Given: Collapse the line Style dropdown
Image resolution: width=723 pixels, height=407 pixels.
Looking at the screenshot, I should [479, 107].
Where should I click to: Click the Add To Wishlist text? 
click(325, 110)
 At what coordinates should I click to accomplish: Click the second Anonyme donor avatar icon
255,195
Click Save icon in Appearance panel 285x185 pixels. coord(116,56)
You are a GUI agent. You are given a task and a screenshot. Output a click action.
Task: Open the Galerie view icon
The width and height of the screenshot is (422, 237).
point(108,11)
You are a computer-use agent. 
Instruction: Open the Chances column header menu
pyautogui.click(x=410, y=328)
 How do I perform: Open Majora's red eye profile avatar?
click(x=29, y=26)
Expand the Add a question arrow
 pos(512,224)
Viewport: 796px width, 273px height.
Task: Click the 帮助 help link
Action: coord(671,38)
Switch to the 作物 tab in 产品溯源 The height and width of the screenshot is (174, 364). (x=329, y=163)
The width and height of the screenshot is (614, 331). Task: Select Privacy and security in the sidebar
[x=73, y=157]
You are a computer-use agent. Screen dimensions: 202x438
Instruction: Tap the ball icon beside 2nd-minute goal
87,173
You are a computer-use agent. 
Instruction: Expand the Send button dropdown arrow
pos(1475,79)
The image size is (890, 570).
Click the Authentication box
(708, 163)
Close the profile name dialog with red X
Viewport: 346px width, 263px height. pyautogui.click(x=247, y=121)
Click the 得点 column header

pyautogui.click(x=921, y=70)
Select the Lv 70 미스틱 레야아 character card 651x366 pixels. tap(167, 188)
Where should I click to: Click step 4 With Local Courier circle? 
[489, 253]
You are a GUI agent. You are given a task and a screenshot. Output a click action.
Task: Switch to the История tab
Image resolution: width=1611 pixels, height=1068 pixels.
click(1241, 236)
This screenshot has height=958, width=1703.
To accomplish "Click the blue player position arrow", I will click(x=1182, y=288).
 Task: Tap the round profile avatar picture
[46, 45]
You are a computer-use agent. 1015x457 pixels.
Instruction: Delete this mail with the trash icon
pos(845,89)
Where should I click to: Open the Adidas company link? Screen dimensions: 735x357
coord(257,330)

________________

Copy out the entire listing above word for word, keeping every line as it appears.

Given: Collapse the line Style dropdown
Image resolution: width=723 pixels, height=407 pixels.
Looking at the screenshot, I should [479, 107].
Where should I click to: Click the Add To Wishlist text? 
click(325, 110)
 At what coordinates should I click to accomplish: Click the second Anonyme donor avatar icon
255,195
Click Save icon in Appearance panel 285x185 pixels. coord(116,56)
You are a GUI agent. You are given a task and a screenshot. Output a click action.
Task: Open the Galerie view icon
The width and height of the screenshot is (422, 237).
point(108,11)
You are a computer-use agent. 
Instruction: Open the Chances column header menu
pyautogui.click(x=410, y=328)
 How do I perform: Open Majora's red eye profile avatar?
click(x=29, y=26)
Expand the Add a question arrow
 pos(512,224)
Viewport: 796px width, 273px height.
Task: Click the 帮助 help link
Action: coord(671,38)
Switch to the 作物 tab in 产品溯源 The height and width of the screenshot is (174, 364). (x=329, y=163)
The width and height of the screenshot is (614, 331). Task: Select Privacy and security in the sidebar
[x=73, y=157]
You are a computer-use agent. Screen dimensions: 202x438
Instruction: Tap the ball icon beside 2nd-minute goal
87,173
You are a computer-use agent. 
Instruction: Expand the Send button dropdown arrow
pos(1475,79)
The image size is (890, 570).
Click the Authentication box
(708, 163)
Close the profile name dialog with red X
Viewport: 346px width, 263px height. pyautogui.click(x=247, y=121)
Click the 得点 column header

pyautogui.click(x=921, y=70)
Select the Lv 70 미스틱 레야아 character card 651x366 pixels. tap(167, 188)
Where should I click to: Click step 4 With Local Courier circle? 
[489, 253]
You are a GUI agent. You are given a task and a screenshot. Output a click action.
Task: Switch to the История tab
Image resolution: width=1611 pixels, height=1068 pixels.
click(1241, 236)
This screenshot has height=958, width=1703.
To accomplish "Click the blue player position arrow", I will click(x=1182, y=288).
 Task: Tap the round profile avatar picture
[46, 45]
You are a computer-use agent. 1015x457 pixels.
Instruction: Delete this mail with the trash icon
pos(845,89)
Where should I click to: Open the Adidas company link? Screen dimensions: 735x357
coord(257,330)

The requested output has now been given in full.